Pengaruh Waktu Makan pada Kesehatan Otak, Bukan Hanya Jenis Makanan

Pengaruh Waktu Makan pada Kesehatan Otak, Bukan Hanya Jenis Makanan

Selama ini, kita mungkin lebih fokus pada jenis makanan yang dikonsumsi untuk menjaga kesehatan otak. Namun, sebuah penelitian terbaru mengungkapkan bahwa waktu makan juga memegang peranan penting. Bukan hanya apa yang Anda makan, tetapi kapan Anda makan dapat berdampak signifikan pada fungsi kognitif dan kesehatan otak secara keseluruhan.

Mengapa Waktu Makan Penting untuk Otak?

Penelitian menunjukkan bahwa ritme sirkadian atau jam biologis tubuh sangat terkait dengan metabolisme dan fungsi otak. Makan pada waktu yang tidak teratur atau terlalu larut malam dapat mengganggu ritme ini, yang berpotensi memicu peradangan dan stres oksidatif pada sel-sel otak. Hal ini dapat meningkatkan risiko penurunan kognitif dan gangguan neurologis.

Temuan Utama dari Studi Terkini

  • Makan malam terlalu larut dapat mengganggu kualitas tidur, yang esensial untuk proses pembersihan racun di otak.
  • Puasa intermiten atau makan dalam jendela waktu tertentu (misalnya, 8-10 jam per hari) menunjukkan efek positif pada neuroplastisitas dan memori.
  • Sarapan pagi yang teratur membantu menjaga kadar gula darah stabil, menyediakan energi optimal untuk otak sepanjang hari.

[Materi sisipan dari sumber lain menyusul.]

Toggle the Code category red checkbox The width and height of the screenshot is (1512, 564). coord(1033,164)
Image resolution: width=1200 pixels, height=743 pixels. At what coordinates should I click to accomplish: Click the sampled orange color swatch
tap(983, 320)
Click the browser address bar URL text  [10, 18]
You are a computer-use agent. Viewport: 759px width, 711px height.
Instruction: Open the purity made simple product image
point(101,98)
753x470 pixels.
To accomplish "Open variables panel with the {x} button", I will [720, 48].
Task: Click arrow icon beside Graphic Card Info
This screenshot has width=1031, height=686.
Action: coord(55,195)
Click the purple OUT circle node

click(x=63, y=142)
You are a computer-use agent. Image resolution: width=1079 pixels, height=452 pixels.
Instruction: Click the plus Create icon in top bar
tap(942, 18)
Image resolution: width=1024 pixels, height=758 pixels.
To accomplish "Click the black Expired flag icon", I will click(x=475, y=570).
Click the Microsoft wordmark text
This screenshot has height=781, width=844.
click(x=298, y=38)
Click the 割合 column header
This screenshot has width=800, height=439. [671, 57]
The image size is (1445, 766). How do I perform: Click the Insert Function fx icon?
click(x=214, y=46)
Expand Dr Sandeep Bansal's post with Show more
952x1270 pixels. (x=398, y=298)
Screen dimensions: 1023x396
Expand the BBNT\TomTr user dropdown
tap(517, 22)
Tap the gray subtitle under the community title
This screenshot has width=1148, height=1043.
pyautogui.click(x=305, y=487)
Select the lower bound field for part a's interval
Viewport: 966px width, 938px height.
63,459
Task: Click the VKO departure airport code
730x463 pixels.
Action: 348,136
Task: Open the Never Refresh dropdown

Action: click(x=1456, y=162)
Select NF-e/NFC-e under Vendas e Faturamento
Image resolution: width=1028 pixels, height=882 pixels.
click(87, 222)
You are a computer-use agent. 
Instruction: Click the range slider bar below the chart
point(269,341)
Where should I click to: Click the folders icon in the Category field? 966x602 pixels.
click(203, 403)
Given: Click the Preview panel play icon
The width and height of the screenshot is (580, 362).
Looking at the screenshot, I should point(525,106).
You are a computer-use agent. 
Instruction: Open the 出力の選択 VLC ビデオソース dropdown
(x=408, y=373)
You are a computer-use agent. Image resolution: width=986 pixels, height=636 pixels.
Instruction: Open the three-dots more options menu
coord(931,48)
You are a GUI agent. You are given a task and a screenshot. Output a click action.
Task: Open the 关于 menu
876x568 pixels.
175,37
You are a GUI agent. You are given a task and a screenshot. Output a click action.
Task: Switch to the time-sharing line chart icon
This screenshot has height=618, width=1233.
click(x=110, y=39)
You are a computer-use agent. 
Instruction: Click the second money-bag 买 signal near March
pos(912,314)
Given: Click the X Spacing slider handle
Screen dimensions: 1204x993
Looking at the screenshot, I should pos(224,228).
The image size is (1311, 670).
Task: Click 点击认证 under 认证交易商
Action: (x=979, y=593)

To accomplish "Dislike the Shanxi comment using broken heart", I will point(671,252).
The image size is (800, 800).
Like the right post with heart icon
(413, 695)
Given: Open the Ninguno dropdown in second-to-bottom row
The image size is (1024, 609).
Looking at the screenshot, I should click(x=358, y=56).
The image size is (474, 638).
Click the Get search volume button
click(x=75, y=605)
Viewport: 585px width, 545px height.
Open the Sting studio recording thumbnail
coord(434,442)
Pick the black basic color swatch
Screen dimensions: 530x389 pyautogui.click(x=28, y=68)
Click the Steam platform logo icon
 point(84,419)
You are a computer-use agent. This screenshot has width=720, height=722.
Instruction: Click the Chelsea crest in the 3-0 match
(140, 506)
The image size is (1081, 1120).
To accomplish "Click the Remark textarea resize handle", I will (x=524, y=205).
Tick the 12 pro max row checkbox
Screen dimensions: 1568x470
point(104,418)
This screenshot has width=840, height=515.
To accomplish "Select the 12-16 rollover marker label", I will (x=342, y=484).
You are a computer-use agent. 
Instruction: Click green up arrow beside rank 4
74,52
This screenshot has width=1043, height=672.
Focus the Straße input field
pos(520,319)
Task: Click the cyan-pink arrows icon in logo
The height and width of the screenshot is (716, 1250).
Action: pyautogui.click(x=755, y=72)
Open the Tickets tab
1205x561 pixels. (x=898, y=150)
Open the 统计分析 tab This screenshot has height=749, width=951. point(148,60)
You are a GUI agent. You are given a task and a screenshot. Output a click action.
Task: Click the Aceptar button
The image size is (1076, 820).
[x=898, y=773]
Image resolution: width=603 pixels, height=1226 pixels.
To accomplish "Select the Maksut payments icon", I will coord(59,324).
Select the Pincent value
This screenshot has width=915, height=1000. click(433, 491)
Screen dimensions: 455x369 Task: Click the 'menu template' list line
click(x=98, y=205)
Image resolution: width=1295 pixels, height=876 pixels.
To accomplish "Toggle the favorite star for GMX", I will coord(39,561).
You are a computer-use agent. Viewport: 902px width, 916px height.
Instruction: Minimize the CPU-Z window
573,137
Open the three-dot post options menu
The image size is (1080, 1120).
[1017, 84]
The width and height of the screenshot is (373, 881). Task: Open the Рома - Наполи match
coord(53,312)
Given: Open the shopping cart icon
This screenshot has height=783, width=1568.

Tips Mengatur Waktu Makan untuk Otak Sehat

Untuk mendukung kesehatan otak, cobalah untuk mengonsumsi makanan dalam rentang waktu yang konsisten setiap hari. Hindari makan besar setidaknya 2-3 jam sebelum tidur. Prioritaskan sarapan dengan protein dan lemak sehat, serta pastikan makan malam tidak terlalu berat. Dengan menyeimbangkan jenis dan waktu makan, Anda dapat memberikan dukungan maksimal bagi fungsi kognitif dan kesehatan otak jangka panjang.